Addo Elephant National Park
Deep within the shadows of the dense valley bushveld of the Sundays River region of the Eastern Cape lies the Addo Elephant National Park. Here, the evenings are punctuated by the strident howl of the black-backed jackal, and the francolin’s call heralds each new dawn. Safe from relentless persecution in the past, the grey leviathans of the bush now roam in peace.
The original Elephant section of the park was proclaimed in 1931, when only eleven elephants remained in the area – today this finely tuned ecosystem is sanctuary to over 450 elephants, Cape buffalo, black rhino, a variety of antelope species, as well as the unique flightless dung beetle, found almost exclusively in Addo. And their Addo has only just begun. with plans to expand the 164 000 ha Addo National Elephant Park into a 360 000 ha mega-park.
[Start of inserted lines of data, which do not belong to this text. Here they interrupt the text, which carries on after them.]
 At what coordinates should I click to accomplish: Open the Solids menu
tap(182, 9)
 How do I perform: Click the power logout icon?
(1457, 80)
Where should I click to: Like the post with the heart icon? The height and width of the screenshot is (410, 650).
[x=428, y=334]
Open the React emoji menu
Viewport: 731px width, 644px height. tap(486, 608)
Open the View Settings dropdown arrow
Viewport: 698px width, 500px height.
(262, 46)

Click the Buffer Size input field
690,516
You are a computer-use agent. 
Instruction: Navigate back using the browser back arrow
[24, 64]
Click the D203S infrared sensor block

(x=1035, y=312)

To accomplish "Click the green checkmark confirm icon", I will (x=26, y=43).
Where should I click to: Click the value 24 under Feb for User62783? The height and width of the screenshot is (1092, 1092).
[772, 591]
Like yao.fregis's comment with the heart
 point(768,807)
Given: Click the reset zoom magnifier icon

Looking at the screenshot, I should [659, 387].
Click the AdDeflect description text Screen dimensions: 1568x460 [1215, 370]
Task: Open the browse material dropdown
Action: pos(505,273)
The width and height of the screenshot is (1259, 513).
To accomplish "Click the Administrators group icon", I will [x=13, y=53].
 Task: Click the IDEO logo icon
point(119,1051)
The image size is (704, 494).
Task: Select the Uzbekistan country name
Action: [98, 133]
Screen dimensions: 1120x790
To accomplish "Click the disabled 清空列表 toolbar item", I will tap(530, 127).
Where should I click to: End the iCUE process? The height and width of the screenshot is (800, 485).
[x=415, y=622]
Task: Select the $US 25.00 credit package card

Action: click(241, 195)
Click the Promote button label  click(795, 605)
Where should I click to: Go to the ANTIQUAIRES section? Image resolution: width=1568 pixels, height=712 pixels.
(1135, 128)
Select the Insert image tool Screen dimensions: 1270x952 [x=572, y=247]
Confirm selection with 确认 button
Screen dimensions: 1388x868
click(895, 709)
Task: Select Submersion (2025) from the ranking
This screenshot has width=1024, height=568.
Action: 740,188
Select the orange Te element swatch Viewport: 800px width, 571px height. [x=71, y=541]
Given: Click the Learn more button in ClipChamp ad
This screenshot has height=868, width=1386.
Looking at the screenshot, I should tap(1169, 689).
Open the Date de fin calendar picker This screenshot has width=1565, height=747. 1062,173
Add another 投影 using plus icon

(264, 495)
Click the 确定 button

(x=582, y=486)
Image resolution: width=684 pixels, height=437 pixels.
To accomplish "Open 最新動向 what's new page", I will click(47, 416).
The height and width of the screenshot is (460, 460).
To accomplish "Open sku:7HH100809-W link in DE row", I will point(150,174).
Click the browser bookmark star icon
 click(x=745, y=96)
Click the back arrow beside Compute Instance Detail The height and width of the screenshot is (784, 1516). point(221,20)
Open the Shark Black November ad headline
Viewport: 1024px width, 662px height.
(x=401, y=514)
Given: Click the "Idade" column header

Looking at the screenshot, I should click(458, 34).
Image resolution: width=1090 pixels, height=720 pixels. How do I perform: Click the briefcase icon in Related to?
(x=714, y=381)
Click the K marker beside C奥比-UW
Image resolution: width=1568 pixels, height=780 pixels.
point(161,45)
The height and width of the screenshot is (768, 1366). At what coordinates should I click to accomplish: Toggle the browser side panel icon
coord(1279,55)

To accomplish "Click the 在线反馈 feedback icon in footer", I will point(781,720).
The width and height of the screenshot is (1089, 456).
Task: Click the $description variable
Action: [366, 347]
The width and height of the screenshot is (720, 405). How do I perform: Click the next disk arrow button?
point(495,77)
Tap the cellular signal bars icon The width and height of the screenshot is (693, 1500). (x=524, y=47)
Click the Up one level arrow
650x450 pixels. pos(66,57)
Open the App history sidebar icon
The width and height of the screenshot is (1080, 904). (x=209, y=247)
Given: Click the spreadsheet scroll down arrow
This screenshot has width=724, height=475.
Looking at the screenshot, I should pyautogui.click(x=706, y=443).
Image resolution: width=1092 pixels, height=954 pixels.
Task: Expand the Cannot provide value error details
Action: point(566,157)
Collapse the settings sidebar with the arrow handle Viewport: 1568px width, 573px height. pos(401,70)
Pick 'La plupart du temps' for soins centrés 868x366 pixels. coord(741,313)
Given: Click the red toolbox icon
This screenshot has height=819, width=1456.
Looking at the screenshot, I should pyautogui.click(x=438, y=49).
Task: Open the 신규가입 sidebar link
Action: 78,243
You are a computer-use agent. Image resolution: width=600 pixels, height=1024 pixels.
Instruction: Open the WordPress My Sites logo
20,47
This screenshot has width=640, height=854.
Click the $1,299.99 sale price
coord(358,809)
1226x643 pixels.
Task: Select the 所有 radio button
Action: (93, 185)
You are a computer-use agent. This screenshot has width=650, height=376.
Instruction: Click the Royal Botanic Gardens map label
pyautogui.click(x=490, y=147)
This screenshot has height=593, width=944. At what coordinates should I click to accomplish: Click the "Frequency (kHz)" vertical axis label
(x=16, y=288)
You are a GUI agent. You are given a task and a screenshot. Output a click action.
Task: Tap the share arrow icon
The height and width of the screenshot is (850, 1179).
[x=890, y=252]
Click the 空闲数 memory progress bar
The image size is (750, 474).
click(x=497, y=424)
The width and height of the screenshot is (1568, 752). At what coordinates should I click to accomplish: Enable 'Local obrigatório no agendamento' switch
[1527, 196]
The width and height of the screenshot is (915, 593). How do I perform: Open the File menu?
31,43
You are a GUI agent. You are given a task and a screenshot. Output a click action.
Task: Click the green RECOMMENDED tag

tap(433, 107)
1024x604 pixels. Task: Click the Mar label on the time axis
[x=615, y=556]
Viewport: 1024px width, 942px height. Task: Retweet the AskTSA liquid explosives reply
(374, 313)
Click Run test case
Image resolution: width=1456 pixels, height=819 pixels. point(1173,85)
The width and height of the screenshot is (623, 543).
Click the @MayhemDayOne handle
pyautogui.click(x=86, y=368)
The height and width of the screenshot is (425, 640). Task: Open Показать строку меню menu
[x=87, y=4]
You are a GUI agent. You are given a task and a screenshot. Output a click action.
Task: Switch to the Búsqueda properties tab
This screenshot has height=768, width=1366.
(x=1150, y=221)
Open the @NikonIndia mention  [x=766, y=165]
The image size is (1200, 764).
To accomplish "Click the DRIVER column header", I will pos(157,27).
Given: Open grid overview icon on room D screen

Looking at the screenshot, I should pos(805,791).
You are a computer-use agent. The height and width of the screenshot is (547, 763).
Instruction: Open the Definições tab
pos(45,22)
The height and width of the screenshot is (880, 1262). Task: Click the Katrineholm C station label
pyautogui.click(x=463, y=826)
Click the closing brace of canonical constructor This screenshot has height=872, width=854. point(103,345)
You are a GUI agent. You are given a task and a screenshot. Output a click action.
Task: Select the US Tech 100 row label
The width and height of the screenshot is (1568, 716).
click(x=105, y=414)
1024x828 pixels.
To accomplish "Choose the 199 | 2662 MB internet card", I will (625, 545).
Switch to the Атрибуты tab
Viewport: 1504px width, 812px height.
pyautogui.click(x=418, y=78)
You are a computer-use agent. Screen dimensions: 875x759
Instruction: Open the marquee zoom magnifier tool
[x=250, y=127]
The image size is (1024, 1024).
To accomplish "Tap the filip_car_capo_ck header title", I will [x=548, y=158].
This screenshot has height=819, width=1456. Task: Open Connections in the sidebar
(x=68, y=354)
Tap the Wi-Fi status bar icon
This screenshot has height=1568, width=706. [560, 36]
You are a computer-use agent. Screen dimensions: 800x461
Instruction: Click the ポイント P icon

In addition, plans include the proposed proclamation of a 120 000 ha (296 500 acre) marine reserve that includes islands that are home to the world’s largest breeding populations of Cape gannets and second largest breeding population of African penguins.
Addo Elephant National Park seeks to be fully integrated into the regional landscape, conserves and enhances the characteristic terrestrial and marine biodiversity, ecological processes and cultural, historical and scenic resources representative of the Eastern Cape region for the appreciation, and benefit of present and future generations.
Did you know that …
The park conserves no less than five of South Africa’s seven biomes.
Is also home to one of the densest African elephant populations on earth.
It is home to the unique flightless dung beetle.
Addo incorporates the largest coastal dune field in the southern hemisphere.
The park boasts the Big Seven, (elephant, rhino, lion, buffalo, leopard, southern right whale and great white shark).
It also protects the world’s largest Cape gannet breeding population on Bird Island?